L'auteur de ce livre a voulu garder l'anonyme, et ne pas livrer son nom à la première œuvre parue. Cependant, malgré cet incognito, on peut conclure que celui qui écrivit ces pages est un jeune homme. Il est certes à l'âge où encore embarrassé de réminiscences classiques, encombré des métaphysiques diverses, empli du souvenir des poètes et des écrivains lus, on veut en extraire la substance, et l'accumuler dans le poème ou le roman que l'on conçoit.
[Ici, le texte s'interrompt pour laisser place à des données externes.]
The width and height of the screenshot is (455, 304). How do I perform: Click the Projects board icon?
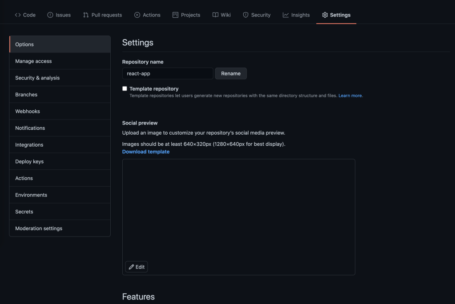[x=175, y=15]
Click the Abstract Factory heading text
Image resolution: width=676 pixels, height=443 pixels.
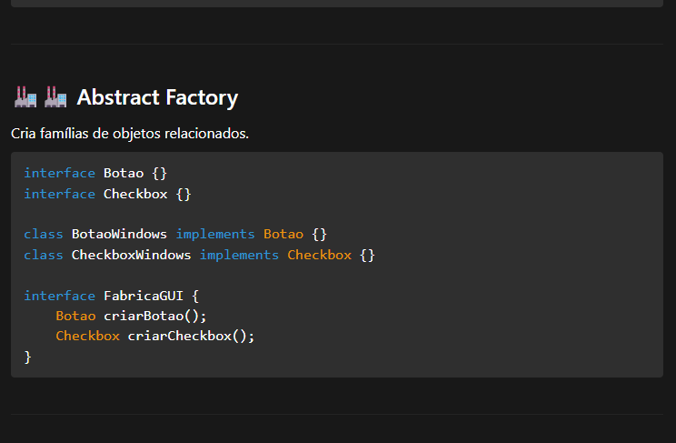coord(157,97)
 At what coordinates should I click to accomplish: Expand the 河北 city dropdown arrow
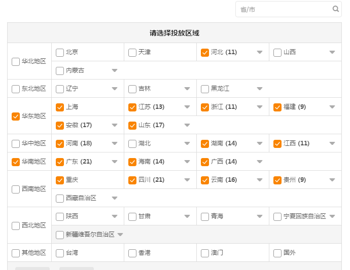tap(260, 52)
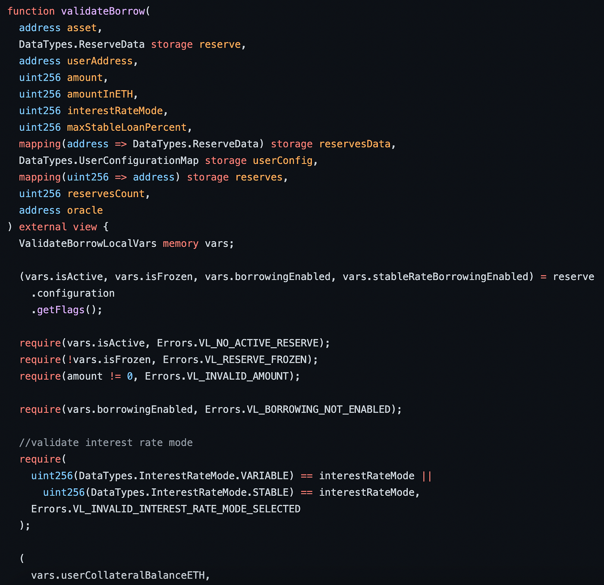Place cursor on maxStableLoanPercent parameter
The image size is (604, 585).
click(127, 128)
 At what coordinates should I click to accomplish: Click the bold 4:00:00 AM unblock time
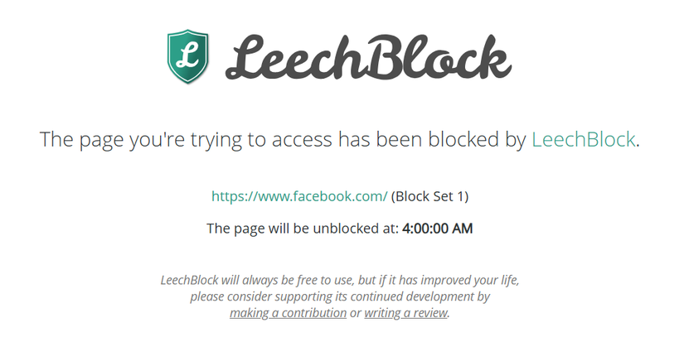click(437, 228)
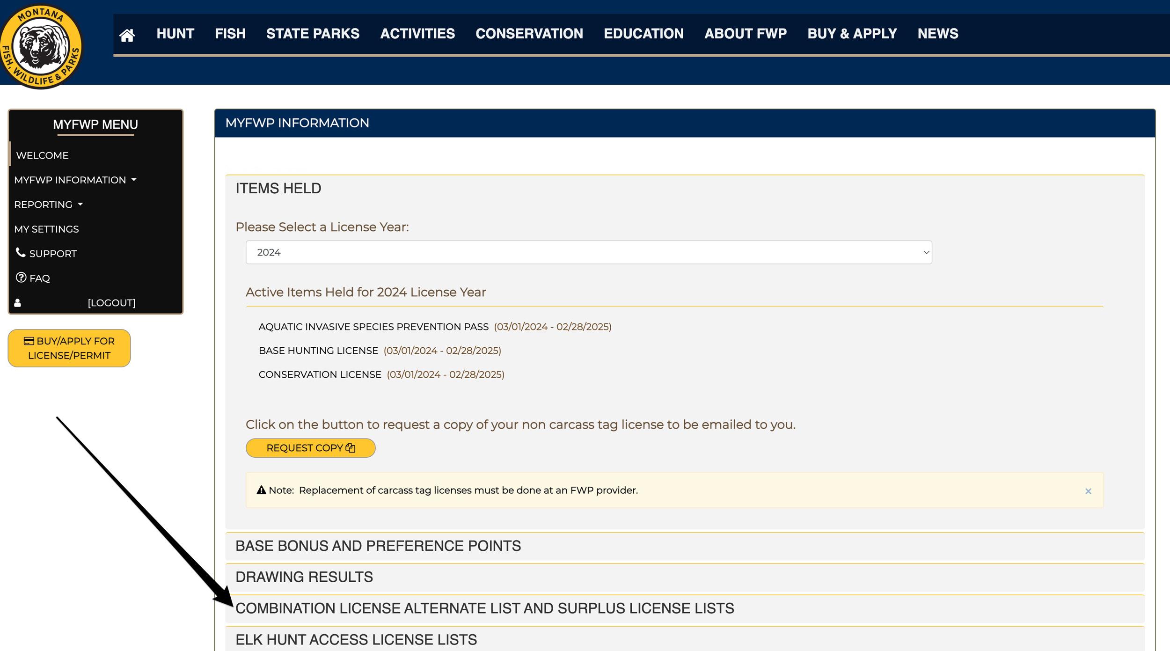Open the license year selector showing 2024
1170x651 pixels.
(589, 252)
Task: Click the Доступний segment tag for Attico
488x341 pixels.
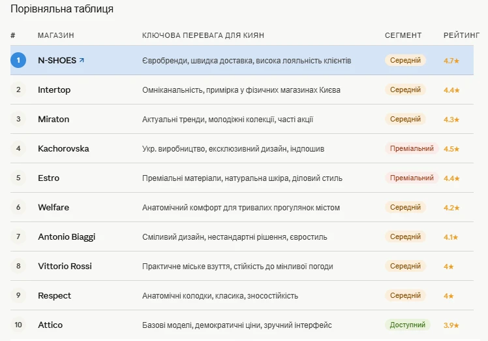Action: coord(407,325)
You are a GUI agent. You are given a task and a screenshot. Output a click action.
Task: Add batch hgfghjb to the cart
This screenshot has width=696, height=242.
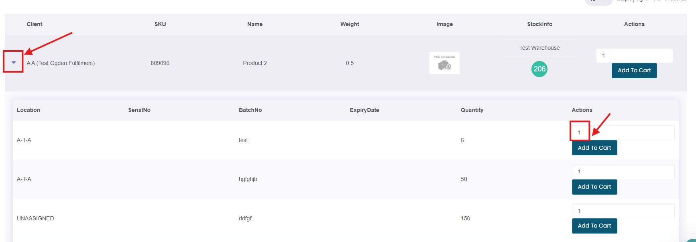tap(594, 187)
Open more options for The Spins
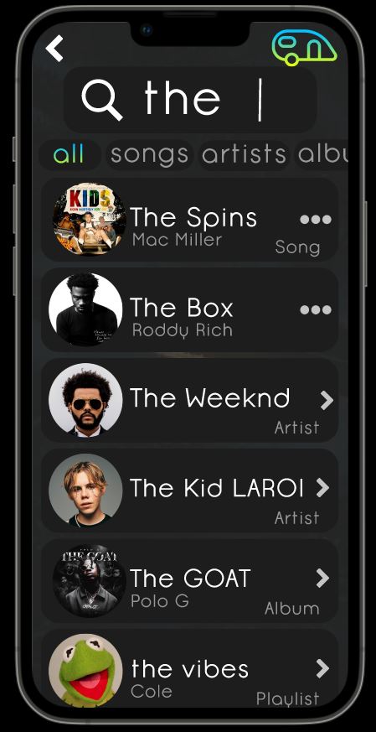 pyautogui.click(x=316, y=219)
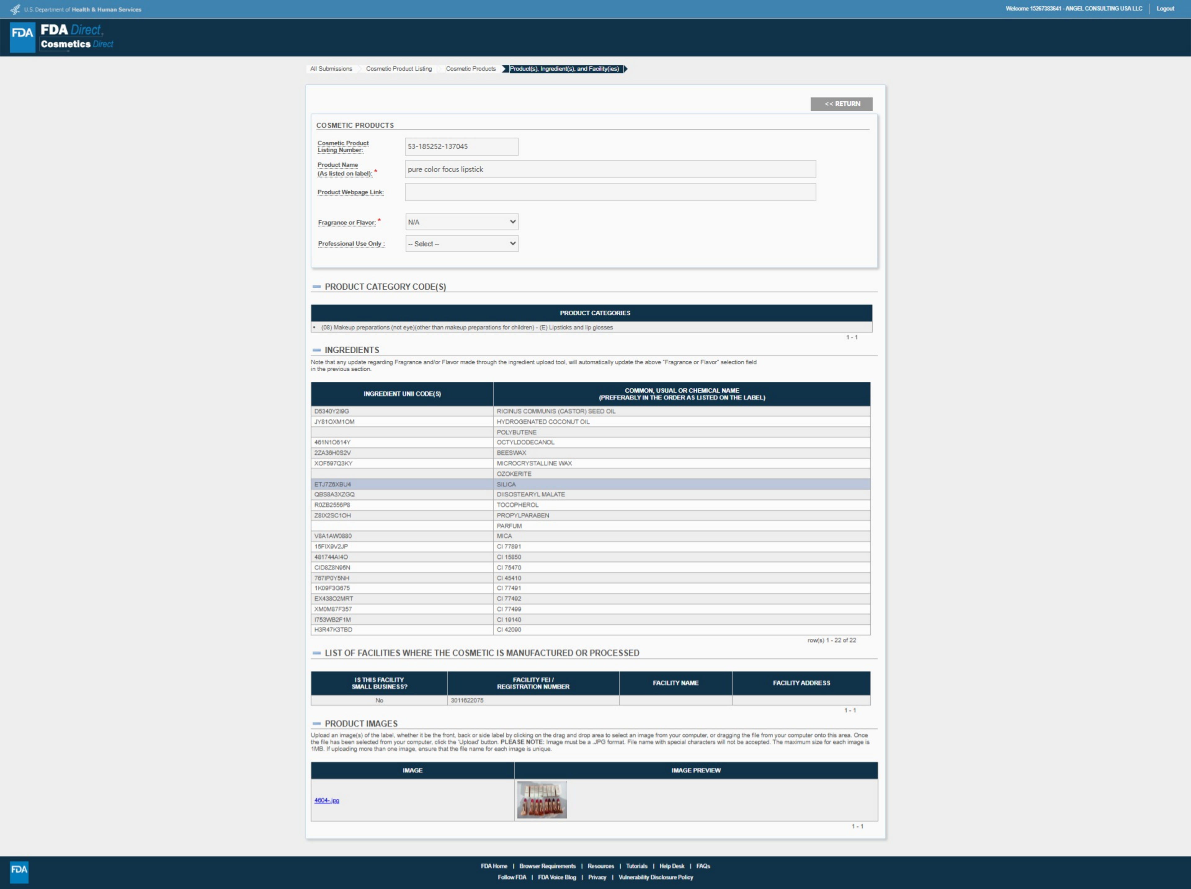Collapse the Product Category Code(s) section
1191x889 pixels.
click(317, 287)
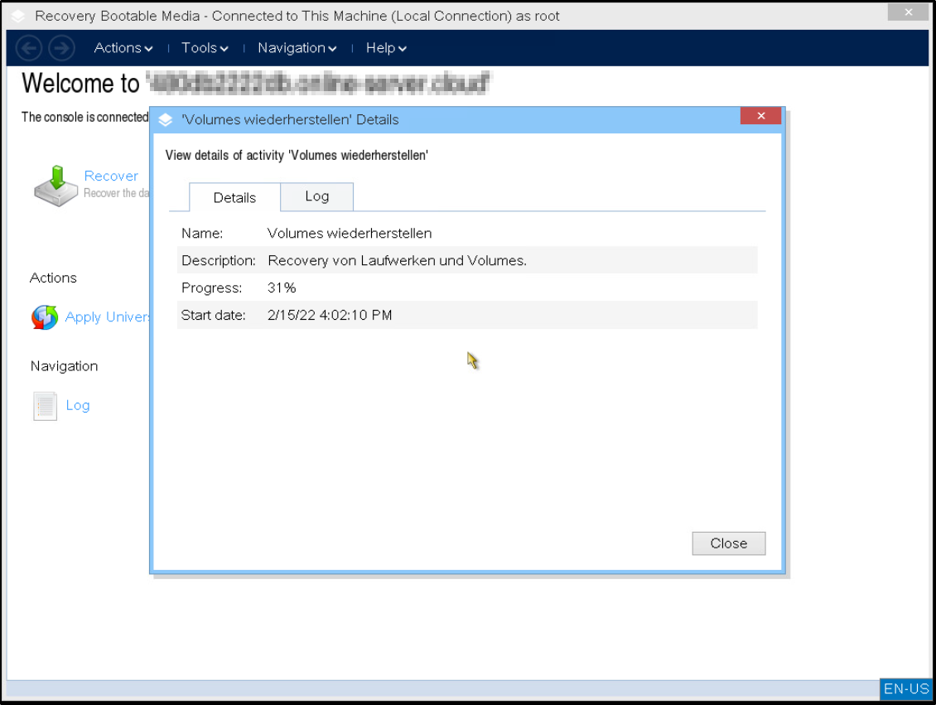Click the Apply Universal Restore link
This screenshot has height=705, width=936.
point(108,317)
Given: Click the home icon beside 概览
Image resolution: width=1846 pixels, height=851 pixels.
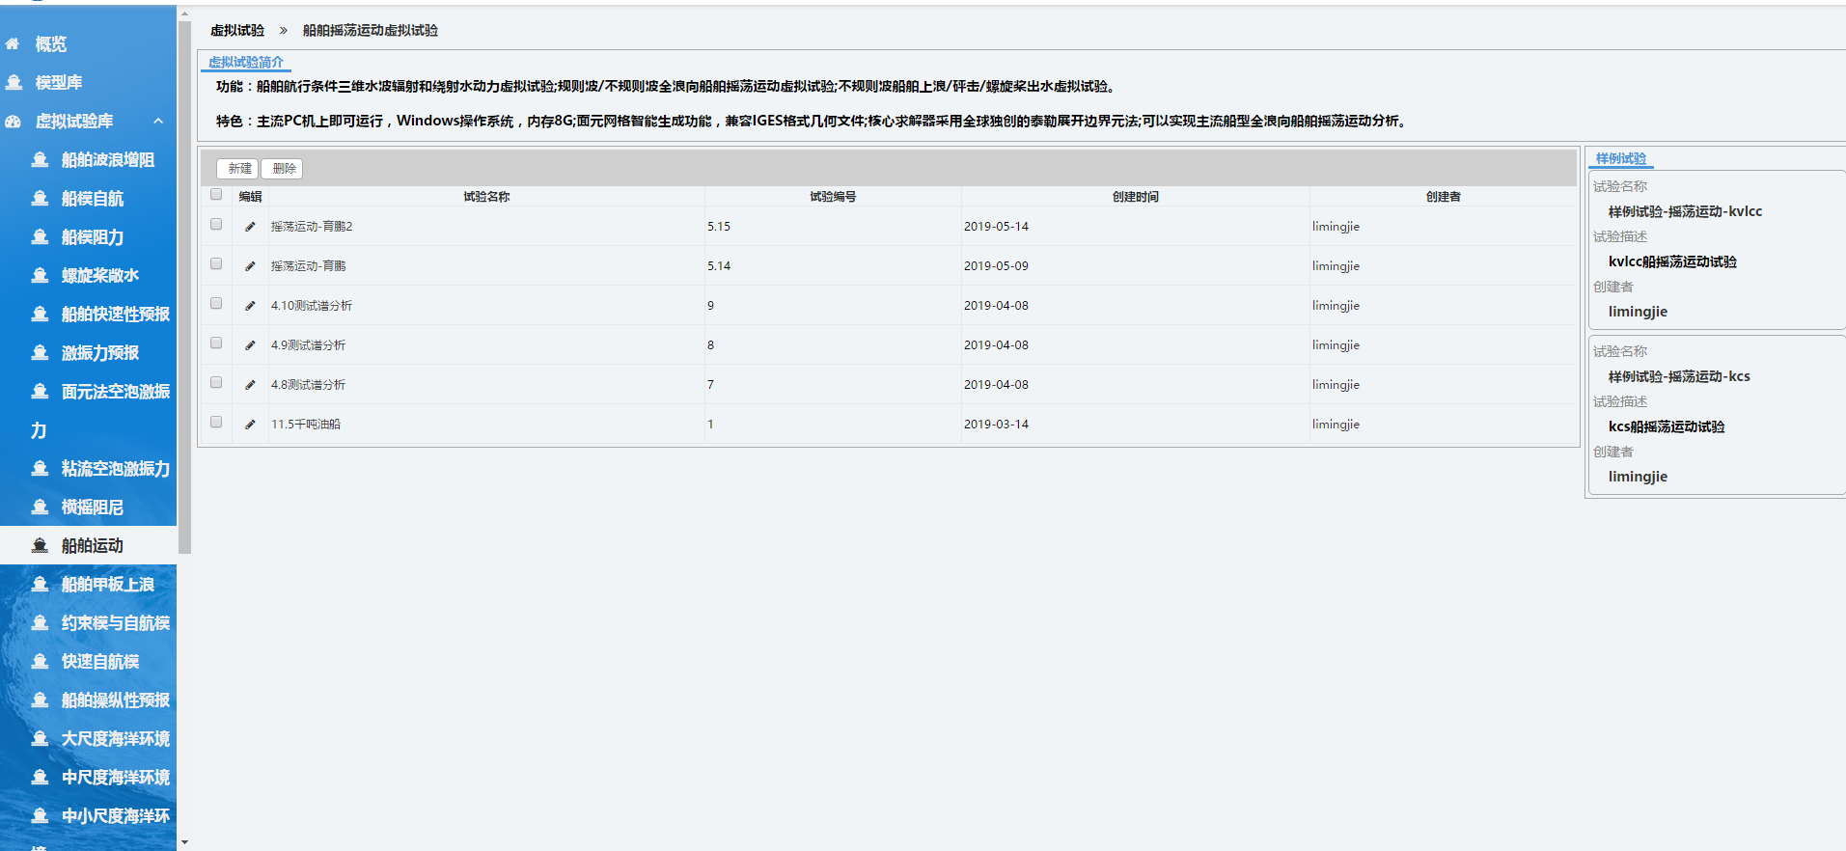Looking at the screenshot, I should tap(13, 44).
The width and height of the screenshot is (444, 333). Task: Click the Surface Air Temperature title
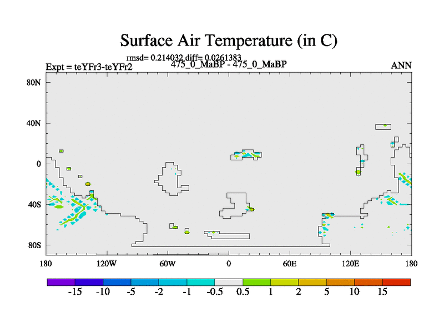tap(229, 41)
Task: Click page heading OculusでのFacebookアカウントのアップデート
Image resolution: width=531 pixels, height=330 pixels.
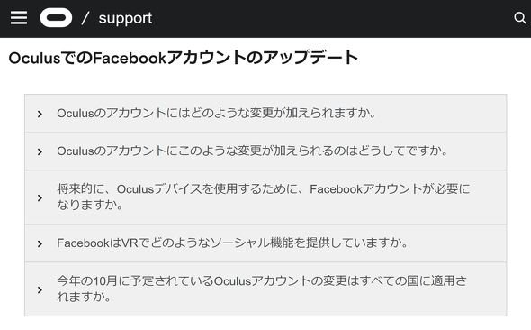Action: click(x=184, y=58)
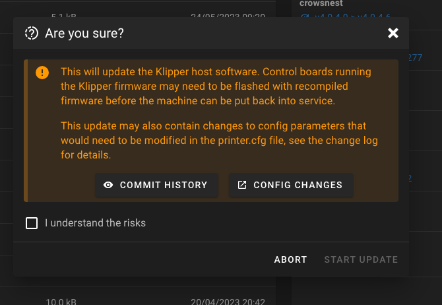This screenshot has width=442, height=305.
Task: Abort the Klipper update
Action: [291, 259]
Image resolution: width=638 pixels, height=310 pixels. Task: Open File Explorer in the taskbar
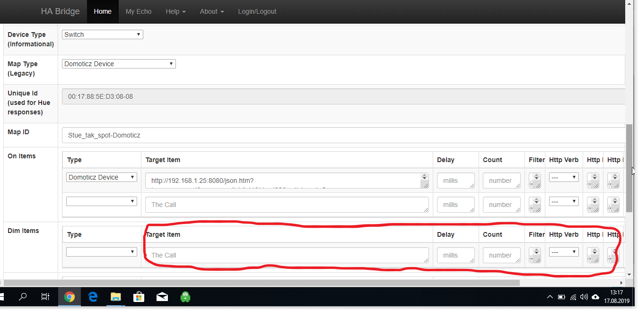pyautogui.click(x=116, y=297)
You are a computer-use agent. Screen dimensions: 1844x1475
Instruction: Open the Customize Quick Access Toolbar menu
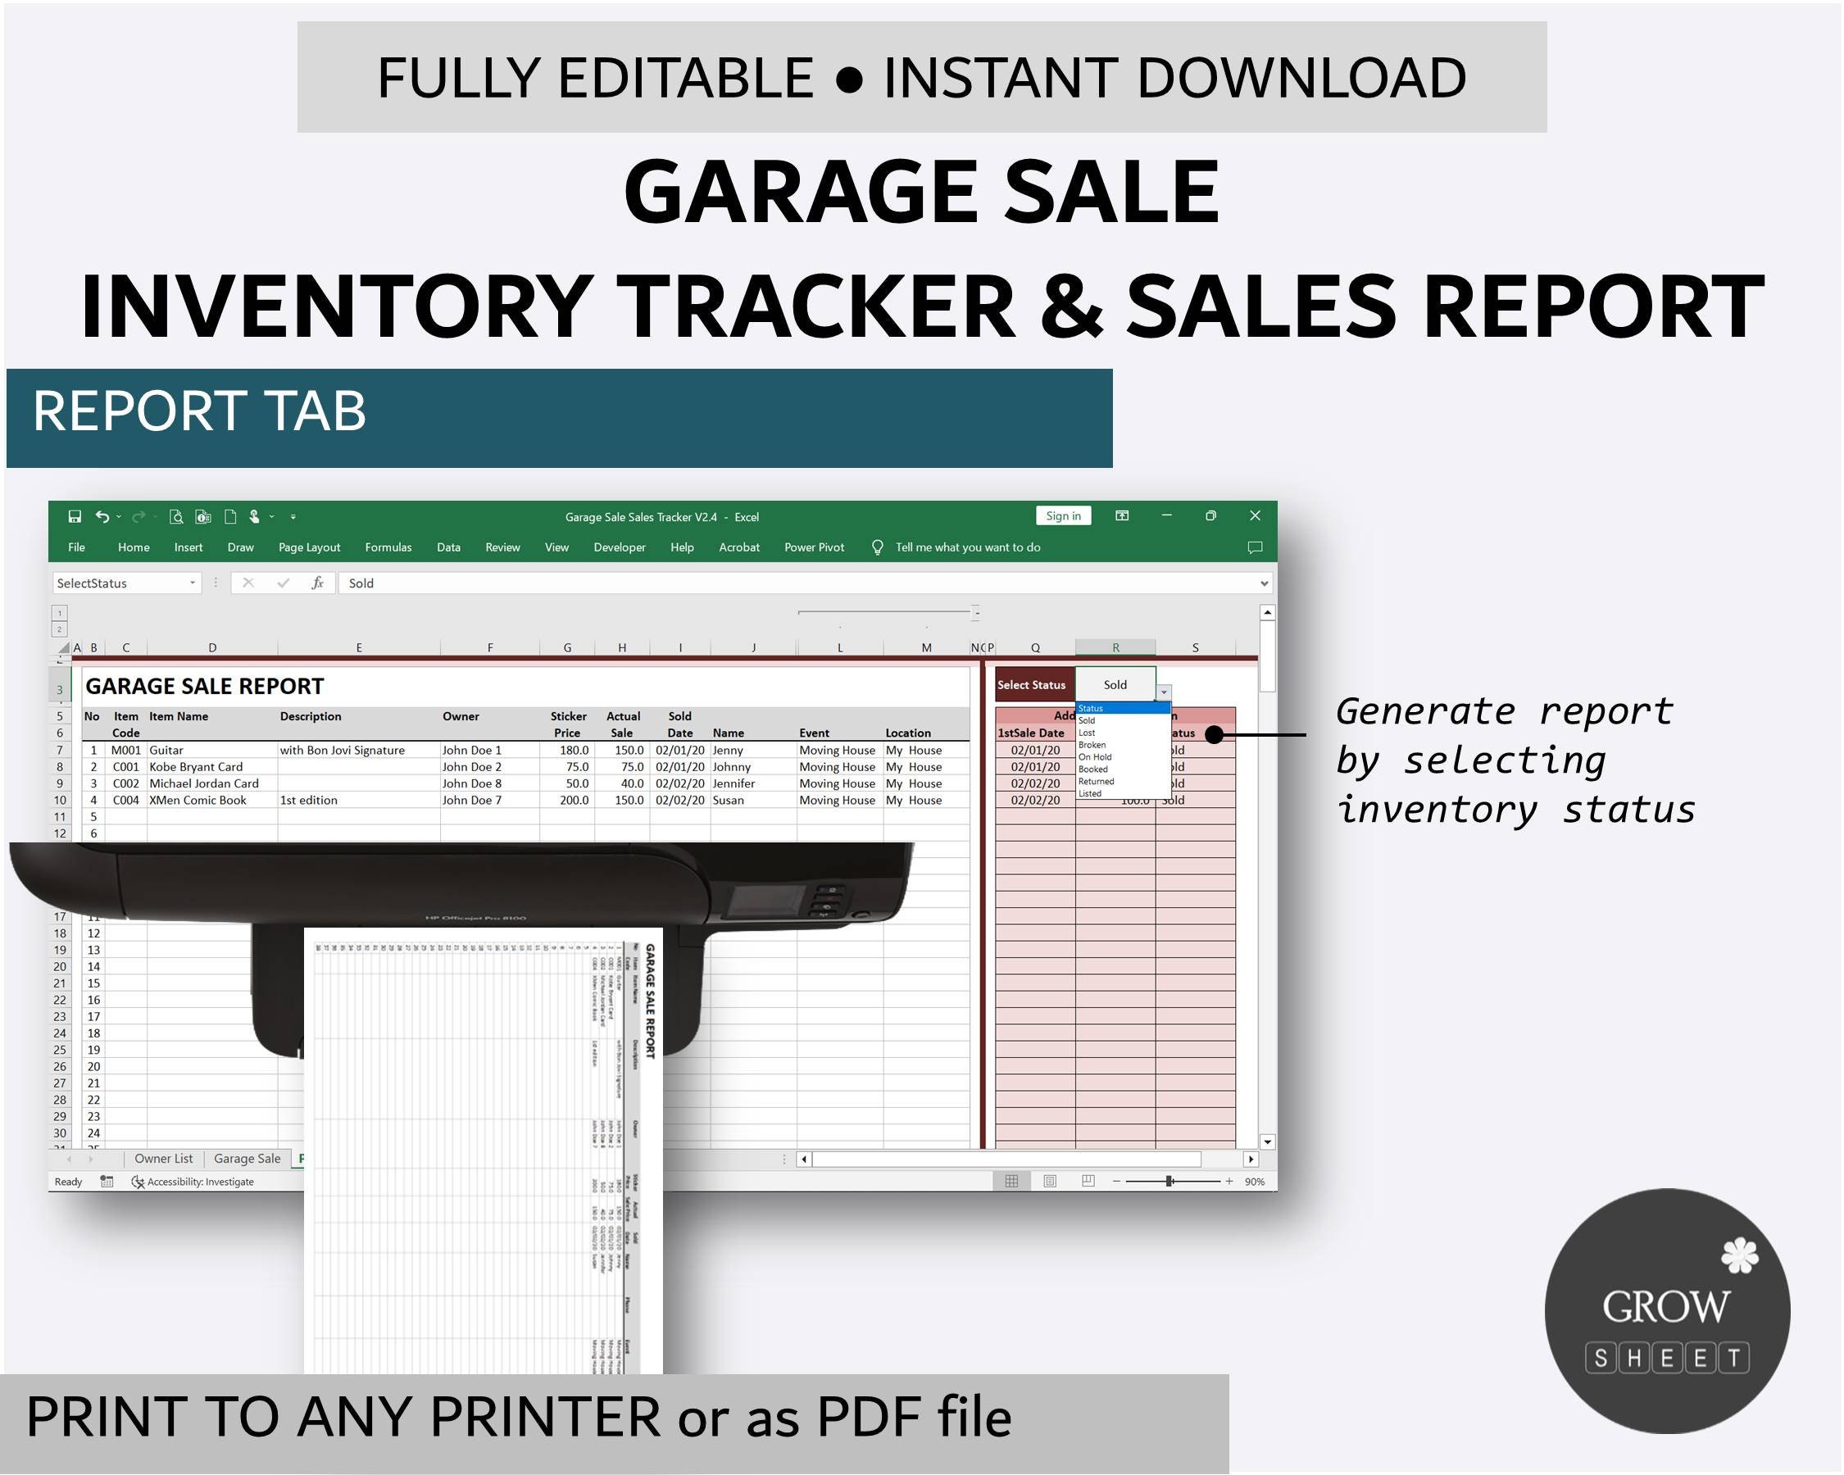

Ce désir aboutit fatalement à une incohérence de composition, à un abus de citations, à un entassement excessif de sentences et de dissertations sur des sujets divers. Peu importe cependant, car la joie de trouver, en un temps d'ignorance, un esprit curieux de tout, fait passer sur des inexpériences, sur des banalités philosophiques qui tiennent à un manque de maturité : et si sous le compilateur on trouve, malgré tout, un esprit curieux, on n'a plus, ces réflexions faites, qu'à manifester pour lui sa sympathie.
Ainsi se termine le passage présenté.